The Ocean at the End of the Lane

Ocean-lane

Beyond Blueberry Girl (which my three-year-old requests near nightly), I had never read Neil Gaiman until Tuesday, when I was at the library and happened to pick up Smoke and Mirrors and The Ocean at the End of the Lane. I started reading Smoke and Mirrors, which is a collection of short stories, and was obsessed with his writing by the time I’d finished the introduction. He’s a fantastic writer, and I love the way he blends realism and magic. After making my way through about half the short stories, I started reading The Ocean at the End of the Lane. I shouldn’t be reading it—I’ve been working on The Boys in the Boat for my book club (and it is fantastic, but I can only read about rowing so long)—but I couldn’t help it. The Ocean at the End of the Lane is the story of a man who returns to his old neighborhood in Sussex, England, for a funeral, and finds himself drawn to a pond at the neighbor’s farm at the end of the lane—a farm that the 11-year-old girl, Lettie Hempstock, insisted was an ocean. It’s (as I’m learning) typical Neil Gaiman, full of magical realism, and I devoured the book in two days.

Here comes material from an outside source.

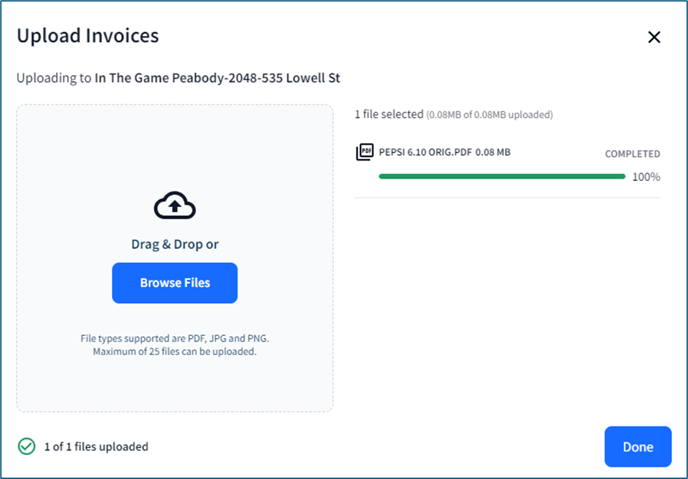Close the Upload Invoices dialog with X

point(654,37)
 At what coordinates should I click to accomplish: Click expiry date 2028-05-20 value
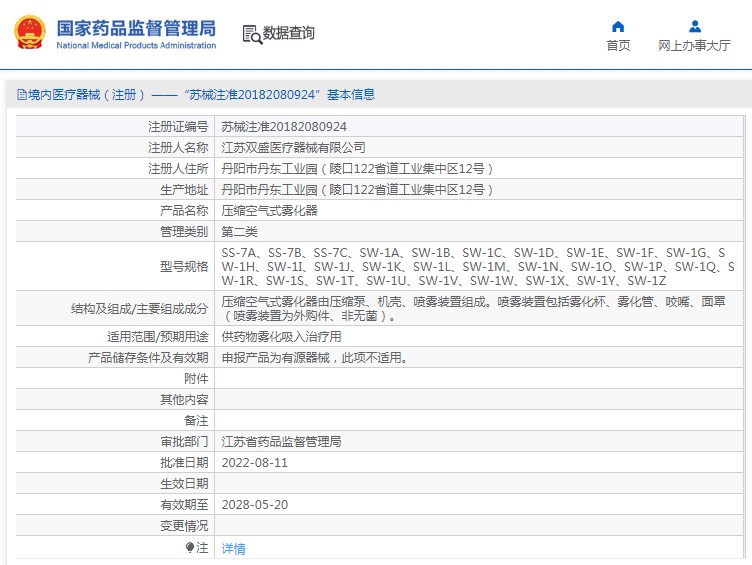click(255, 505)
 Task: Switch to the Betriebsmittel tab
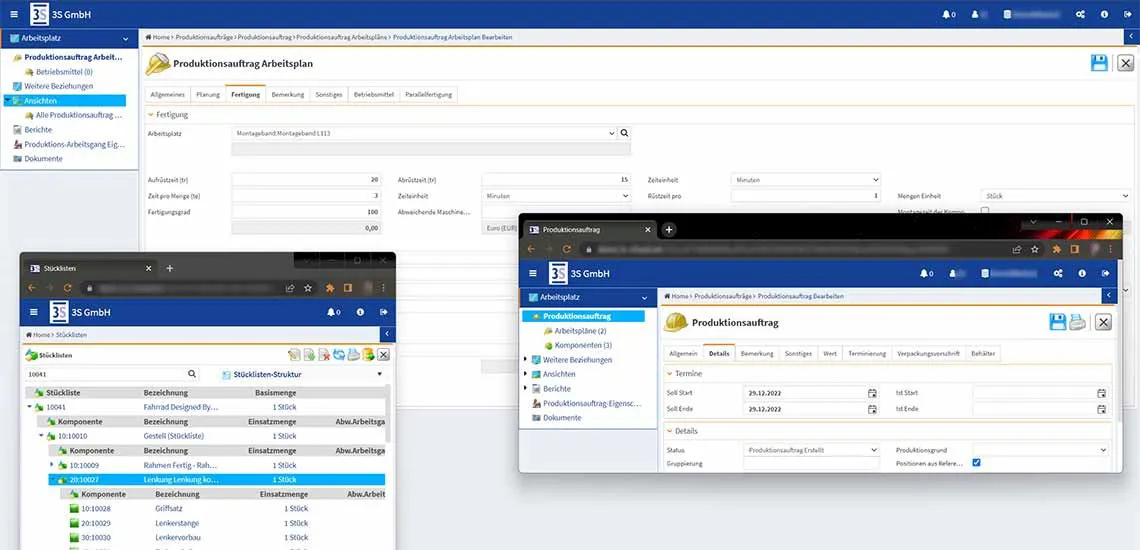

The narrator notes, at one point, that adult books are boring, that they take too long to get started, and it made me realize that that’s what I love about the young adult genre—books usually get to the action pretty quickly—and that’s one of the things that makes this book great. Gaiman certainly could have rambled on (we never even learn whose funeral the narrator’s at or very much at all about his life 40 years after most of the story’s events at age 7), but it’s actually fairly succinct, which also makes it impossible to put down. Anyway, so glad I have finally branched beyond Blueberry Girl (though also a great read for little girls!) and I can’t wait to read more of Gaiman’s writing soon.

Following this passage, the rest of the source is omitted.